Work order:
Only one stretch of the records below is wanted: the lines from the one holding "This screenshot has width=1354, height=641." through the one holding "The image size is (1385, 868).". Return it exactly, both ends included.

---

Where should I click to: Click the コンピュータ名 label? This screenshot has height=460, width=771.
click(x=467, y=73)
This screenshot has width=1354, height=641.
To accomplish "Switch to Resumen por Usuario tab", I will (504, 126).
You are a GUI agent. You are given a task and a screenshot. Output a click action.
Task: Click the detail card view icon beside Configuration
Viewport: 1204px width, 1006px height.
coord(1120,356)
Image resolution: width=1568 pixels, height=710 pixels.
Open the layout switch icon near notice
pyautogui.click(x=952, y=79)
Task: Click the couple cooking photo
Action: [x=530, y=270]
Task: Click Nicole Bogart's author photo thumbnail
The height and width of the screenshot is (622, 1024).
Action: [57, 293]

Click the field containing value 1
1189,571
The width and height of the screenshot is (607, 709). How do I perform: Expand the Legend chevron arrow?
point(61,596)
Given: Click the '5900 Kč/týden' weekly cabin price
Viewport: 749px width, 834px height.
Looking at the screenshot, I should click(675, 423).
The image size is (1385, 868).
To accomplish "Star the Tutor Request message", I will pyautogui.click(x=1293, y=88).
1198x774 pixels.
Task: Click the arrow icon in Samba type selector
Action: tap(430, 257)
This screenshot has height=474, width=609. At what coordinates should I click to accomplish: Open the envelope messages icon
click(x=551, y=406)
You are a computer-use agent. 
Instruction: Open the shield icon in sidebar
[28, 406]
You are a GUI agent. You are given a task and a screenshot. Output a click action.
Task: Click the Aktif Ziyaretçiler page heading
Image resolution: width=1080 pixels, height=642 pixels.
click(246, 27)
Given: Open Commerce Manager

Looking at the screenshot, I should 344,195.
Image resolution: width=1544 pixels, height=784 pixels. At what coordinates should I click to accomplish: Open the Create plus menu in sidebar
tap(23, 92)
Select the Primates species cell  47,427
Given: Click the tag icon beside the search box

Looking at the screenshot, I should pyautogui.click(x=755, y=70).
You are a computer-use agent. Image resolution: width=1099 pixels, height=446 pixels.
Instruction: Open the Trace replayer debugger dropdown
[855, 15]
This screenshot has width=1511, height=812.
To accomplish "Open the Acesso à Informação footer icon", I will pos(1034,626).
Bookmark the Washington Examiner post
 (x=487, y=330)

---

Output of the task:
This screenshot has width=1354, height=641.
To accomplish "Switch to Resumen por Usuario tab", I will (504, 126).
You are a GUI agent. You are given a task and a screenshot. Output a click action.
Task: Click the detail card view icon beside Configuration
Viewport: 1204px width, 1006px height.
coord(1120,356)
Image resolution: width=1568 pixels, height=710 pixels.
Open the layout switch icon near notice
pyautogui.click(x=952, y=79)
Task: Click the couple cooking photo
Action: [x=530, y=270]
Task: Click Nicole Bogart's author photo thumbnail
The height and width of the screenshot is (622, 1024).
Action: [57, 293]

Click the field containing value 1
1189,571
The width and height of the screenshot is (607, 709). How do I perform: Expand the Legend chevron arrow?
point(61,596)
Given: Click the '5900 Kč/týden' weekly cabin price
Viewport: 749px width, 834px height.
Looking at the screenshot, I should click(675, 423).
The image size is (1385, 868).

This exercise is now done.